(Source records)
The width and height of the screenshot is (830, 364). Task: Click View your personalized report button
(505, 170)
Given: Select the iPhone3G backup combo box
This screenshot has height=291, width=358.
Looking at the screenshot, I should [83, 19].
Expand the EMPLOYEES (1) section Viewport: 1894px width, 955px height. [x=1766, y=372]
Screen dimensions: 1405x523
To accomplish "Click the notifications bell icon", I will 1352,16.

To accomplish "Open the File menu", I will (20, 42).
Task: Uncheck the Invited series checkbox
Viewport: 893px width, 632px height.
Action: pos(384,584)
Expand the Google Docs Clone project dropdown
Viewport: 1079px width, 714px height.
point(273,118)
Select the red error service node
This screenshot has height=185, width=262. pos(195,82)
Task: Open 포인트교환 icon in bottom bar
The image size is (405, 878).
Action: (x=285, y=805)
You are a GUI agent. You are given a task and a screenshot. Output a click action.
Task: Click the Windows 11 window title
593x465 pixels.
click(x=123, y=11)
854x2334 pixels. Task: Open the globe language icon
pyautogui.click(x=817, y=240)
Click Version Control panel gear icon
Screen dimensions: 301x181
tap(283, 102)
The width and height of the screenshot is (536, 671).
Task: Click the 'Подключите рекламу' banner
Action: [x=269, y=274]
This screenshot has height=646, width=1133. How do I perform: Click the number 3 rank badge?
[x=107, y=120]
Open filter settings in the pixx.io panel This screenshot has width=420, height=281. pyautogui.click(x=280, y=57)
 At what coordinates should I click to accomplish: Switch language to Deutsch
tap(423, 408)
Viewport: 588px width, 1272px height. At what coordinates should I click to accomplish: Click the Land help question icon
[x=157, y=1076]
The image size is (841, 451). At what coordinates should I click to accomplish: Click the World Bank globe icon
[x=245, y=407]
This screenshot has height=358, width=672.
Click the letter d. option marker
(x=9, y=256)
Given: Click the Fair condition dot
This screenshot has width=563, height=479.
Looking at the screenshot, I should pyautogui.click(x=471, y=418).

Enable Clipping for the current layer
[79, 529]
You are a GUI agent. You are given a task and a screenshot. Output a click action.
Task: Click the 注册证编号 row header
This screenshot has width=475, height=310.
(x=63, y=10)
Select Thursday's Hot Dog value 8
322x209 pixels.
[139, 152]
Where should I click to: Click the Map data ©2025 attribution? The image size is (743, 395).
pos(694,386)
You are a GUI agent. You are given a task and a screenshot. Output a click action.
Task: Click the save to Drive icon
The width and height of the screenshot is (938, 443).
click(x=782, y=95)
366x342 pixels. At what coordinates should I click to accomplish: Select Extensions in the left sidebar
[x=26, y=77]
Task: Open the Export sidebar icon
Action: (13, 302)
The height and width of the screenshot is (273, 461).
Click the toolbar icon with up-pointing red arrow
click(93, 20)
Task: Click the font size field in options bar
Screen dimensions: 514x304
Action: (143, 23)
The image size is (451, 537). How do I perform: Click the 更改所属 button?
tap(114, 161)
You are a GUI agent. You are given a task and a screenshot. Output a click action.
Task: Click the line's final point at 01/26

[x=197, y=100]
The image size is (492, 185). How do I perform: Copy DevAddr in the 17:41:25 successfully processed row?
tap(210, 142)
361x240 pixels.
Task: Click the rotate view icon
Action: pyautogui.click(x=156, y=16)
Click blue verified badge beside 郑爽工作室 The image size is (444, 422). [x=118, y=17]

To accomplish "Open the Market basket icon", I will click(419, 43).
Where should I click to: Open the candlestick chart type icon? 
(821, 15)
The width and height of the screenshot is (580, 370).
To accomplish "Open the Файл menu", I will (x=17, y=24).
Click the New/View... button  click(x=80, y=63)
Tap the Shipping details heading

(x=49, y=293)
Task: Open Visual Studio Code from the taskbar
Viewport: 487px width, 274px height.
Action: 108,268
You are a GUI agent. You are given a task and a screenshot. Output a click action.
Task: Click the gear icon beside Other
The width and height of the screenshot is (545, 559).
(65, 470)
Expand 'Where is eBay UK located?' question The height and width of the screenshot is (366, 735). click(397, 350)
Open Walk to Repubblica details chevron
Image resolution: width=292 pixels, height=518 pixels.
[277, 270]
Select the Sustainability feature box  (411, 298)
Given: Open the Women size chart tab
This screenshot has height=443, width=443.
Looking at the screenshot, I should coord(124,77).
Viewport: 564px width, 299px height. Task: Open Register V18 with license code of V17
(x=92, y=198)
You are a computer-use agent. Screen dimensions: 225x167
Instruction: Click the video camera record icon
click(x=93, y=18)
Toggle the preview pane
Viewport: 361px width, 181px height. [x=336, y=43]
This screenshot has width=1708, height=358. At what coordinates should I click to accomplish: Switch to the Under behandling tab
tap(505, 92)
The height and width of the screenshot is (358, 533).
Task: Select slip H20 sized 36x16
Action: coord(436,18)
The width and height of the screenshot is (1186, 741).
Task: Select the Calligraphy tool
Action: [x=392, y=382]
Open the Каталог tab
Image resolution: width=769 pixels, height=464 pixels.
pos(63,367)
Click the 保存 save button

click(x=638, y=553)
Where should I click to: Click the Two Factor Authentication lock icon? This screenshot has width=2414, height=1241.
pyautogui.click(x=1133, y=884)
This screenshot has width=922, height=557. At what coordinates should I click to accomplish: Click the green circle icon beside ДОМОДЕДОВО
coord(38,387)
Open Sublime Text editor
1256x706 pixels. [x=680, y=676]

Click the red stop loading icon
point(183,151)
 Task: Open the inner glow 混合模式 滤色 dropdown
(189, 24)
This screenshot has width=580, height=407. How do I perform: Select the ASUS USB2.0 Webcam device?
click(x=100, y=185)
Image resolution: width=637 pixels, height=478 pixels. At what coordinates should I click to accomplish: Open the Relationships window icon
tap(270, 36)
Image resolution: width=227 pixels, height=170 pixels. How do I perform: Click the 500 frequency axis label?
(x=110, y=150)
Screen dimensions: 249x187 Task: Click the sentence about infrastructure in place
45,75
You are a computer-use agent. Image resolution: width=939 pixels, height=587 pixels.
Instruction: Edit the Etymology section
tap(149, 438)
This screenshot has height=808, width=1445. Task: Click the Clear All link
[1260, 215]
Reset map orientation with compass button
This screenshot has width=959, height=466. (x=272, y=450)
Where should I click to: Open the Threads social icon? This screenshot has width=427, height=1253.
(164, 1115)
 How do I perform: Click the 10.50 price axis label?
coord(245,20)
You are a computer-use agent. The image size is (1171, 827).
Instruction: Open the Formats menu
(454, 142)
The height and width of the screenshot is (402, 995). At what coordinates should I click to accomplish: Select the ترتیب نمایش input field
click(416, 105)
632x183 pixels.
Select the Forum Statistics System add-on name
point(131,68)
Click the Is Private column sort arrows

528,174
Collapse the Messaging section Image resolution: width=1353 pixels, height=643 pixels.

### About this task
Transcribe each record exactly. Leave nothing out.

### Finished task
The width and height of the screenshot is (830, 364). Task: Click View your personalized report button
(505, 170)
Given: Select the iPhone3G backup combo box
This screenshot has height=291, width=358.
Looking at the screenshot, I should [83, 19].
Expand the EMPLOYEES (1) section Viewport: 1894px width, 955px height. [x=1766, y=372]
Screen dimensions: 1405x523
To accomplish "Click the notifications bell icon", I will 1352,16.

To accomplish "Open the File menu", I will (20, 42).
Task: Uncheck the Invited series checkbox
Viewport: 893px width, 632px height.
Action: pos(384,584)
Expand the Google Docs Clone project dropdown
Viewport: 1079px width, 714px height.
point(273,118)
Select the red error service node
This screenshot has height=185, width=262. pos(195,82)
Task: Open 포인트교환 icon in bottom bar
The image size is (405, 878).
Action: (x=285, y=805)
You are a GUI agent. You are given a task and a screenshot. Output a click action.
Task: Click the Windows 11 window title
593x465 pixels.
click(x=123, y=11)
854x2334 pixels. Task: Open the globe language icon
pyautogui.click(x=817, y=240)
Click Version Control panel gear icon
Screen dimensions: 301x181
tap(283, 102)
The width and height of the screenshot is (536, 671).
Task: Click the 'Подключите рекламу' banner
Action: [x=269, y=274]
This screenshot has height=646, width=1133. How do I perform: Click the number 3 rank badge?
[x=107, y=120]
Open filter settings in the pixx.io panel This screenshot has width=420, height=281. pyautogui.click(x=280, y=57)
 At what coordinates should I click to accomplish: Switch language to Deutsch
tap(423, 408)
Viewport: 588px width, 1272px height. At what coordinates should I click to accomplish: Click the Land help question icon
[x=157, y=1076]
The image size is (841, 451). At what coordinates should I click to accomplish: Click the World Bank globe icon
[x=245, y=407]
This screenshot has height=358, width=672.
Click the letter d. option marker
(x=9, y=256)
Given: Click the Fair condition dot
This screenshot has width=563, height=479.
Looking at the screenshot, I should pyautogui.click(x=471, y=418).

Enable Clipping for the current layer
[79, 529]
You are a GUI agent. You are given a task and a screenshot. Output a click action.
Task: Click the 注册证编号 row header
This screenshot has width=475, height=310.
(x=63, y=10)
Select Thursday's Hot Dog value 8
322x209 pixels.
[139, 152]
Where should I click to: Click the Map data ©2025 attribution? The image size is (743, 395).
pos(694,386)
You are a GUI agent. You are given a task and a screenshot. Output a click action.
Task: Click the save to Drive icon
The width and height of the screenshot is (938, 443).
click(x=782, y=95)
366x342 pixels. At what coordinates should I click to accomplish: Select Extensions in the left sidebar
[x=26, y=77]
Task: Open the Export sidebar icon
Action: (13, 302)
The height and width of the screenshot is (273, 461).
Click the toolbar icon with up-pointing red arrow
click(93, 20)
Task: Click the font size field in options bar
Screen dimensions: 514x304
Action: (143, 23)
The image size is (451, 537). How do I perform: Click the 更改所属 button?
tap(114, 161)
You are a GUI agent. You are given a task and a screenshot. Output a click action.
Task: Click the line's final point at 01/26

[x=197, y=100]
The image size is (492, 185). How do I perform: Copy DevAddr in the 17:41:25 successfully processed row?
tap(210, 142)
361x240 pixels.
Task: Click the rotate view icon
Action: pyautogui.click(x=156, y=16)
Click blue verified badge beside 郑爽工作室 The image size is (444, 422). [x=118, y=17]

To accomplish "Open the Market basket icon", I will click(419, 43).
Where should I click to: Open the candlestick chart type icon? 
(821, 15)
The width and height of the screenshot is (580, 370).
To accomplish "Open the Файл menu", I will (x=17, y=24).
Click the New/View... button  click(x=80, y=63)
Tap the Shipping details heading

(x=49, y=293)
Task: Open Visual Studio Code from the taskbar
Viewport: 487px width, 274px height.
Action: 108,268
You are a GUI agent. You are given a task and a screenshot. Output a click action.
Task: Click the gear icon beside Other
The width and height of the screenshot is (545, 559).
(65, 470)
Expand 'Where is eBay UK located?' question The height and width of the screenshot is (366, 735). click(397, 350)
Open Walk to Repubblica details chevron
Image resolution: width=292 pixels, height=518 pixels.
[277, 270]
Select the Sustainability feature box  (411, 298)
Given: Open the Women size chart tab
This screenshot has height=443, width=443.
Looking at the screenshot, I should coord(124,77).
Viewport: 564px width, 299px height. Task: Open Register V18 with license code of V17
(x=92, y=198)
You are a computer-use agent. Screen dimensions: 225x167
Instruction: Click the video camera record icon
click(x=93, y=18)
Toggle the preview pane
Viewport: 361px width, 181px height. [x=336, y=43]
This screenshot has width=1708, height=358. At what coordinates should I click to accomplish: Switch to the Under behandling tab
tap(505, 92)
The height and width of the screenshot is (358, 533).
Task: Select slip H20 sized 36x16
Action: coord(436,18)
The width and height of the screenshot is (1186, 741).
Task: Select the Calligraphy tool
Action: [x=392, y=382]
Open the Каталог tab
Image resolution: width=769 pixels, height=464 pixels.
pos(63,367)
Click the 保存 save button

click(x=638, y=553)
Where should I click to: Click the Two Factor Authentication lock icon? This screenshot has width=2414, height=1241.
pyautogui.click(x=1133, y=884)
This screenshot has width=922, height=557. At what coordinates should I click to accomplish: Click the green circle icon beside ДОМОДЕДОВО
coord(38,387)
Open Sublime Text editor
1256x706 pixels. [x=680, y=676]

Click the red stop loading icon
point(183,151)
 Task: Open the inner glow 混合模式 滤色 dropdown
(189, 24)
This screenshot has width=580, height=407. How do I perform: Select the ASUS USB2.0 Webcam device?
click(x=100, y=185)
Image resolution: width=637 pixels, height=478 pixels. At what coordinates should I click to accomplish: Open the Relationships window icon
tap(270, 36)
Image resolution: width=227 pixels, height=170 pixels. How do I perform: Click the 500 frequency axis label?
(x=110, y=150)
Screen dimensions: 249x187 Task: Click the sentence about infrastructure in place
45,75
You are a computer-use agent. Image resolution: width=939 pixels, height=587 pixels.
Instruction: Edit the Etymology section
tap(149, 438)
This screenshot has height=808, width=1445. Task: Click the Clear All link
[1260, 215]
Reset map orientation with compass button
This screenshot has width=959, height=466. (x=272, y=450)
Where should I click to: Open the Threads social icon? This screenshot has width=427, height=1253.
(164, 1115)
 How do I perform: Click the 10.50 price axis label?
coord(245,20)
You are a computer-use agent. The image size is (1171, 827).
Instruction: Open the Formats menu
(454, 142)
The height and width of the screenshot is (402, 995). At what coordinates should I click to accomplish: Select the ترتیب نمایش input field
click(416, 105)
632x183 pixels.
Select the Forum Statistics System add-on name
point(131,68)
Click the Is Private column sort arrows

528,174
Collapse the Messaging section Image resolution: width=1353 pixels, height=643 pixels.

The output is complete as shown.